The basic idea is that an expense is business-related if you spend the money to help your business earn income. Most business-related expenses are fully deductible. If the expense doesn't help your business earn gross income, it's private and you can't claim it as a tax deduction.
It becomes a little trickier when there's an element of private enjoyment. You might think that the firm's Christmas party for clients is a business related expense and should be fully deductible because it's promoting your business, products or services. However: if your clients or employees have a greater opportunity to enjoy the entertainment than the general public, you can only deduct 50% of the costs. If anyone associated with the business has a greater opportunity to enjoy the entertainment than the general public, you can only deduct 50% of the costs Generally speaking, if there's an element of private enjoyment, the expenses (in addition to the food and drink) associated with events where you entertain clients and/or staff will only be 50% deductible. For instance, this would include the hire of crockery, glasses, waiting staff and music.

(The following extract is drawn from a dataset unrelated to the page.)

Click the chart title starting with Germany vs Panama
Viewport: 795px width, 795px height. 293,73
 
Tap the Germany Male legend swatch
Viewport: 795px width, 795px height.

There are exceptions. Entertainment supplied for charity is 100% deductible. For instance if you throw a Christmas party for the children's ward at the local hospital, this is fully deductible. Entertainment enjoyed outside New Zealand is 100% deductible. If you take the team to the Gold Coast for Christmas (lucky them) it will be fully deductible. However, if they contribute towards the cost of their airfares (or anything else), you will need to reduce your expense claim by the amount of the contribution.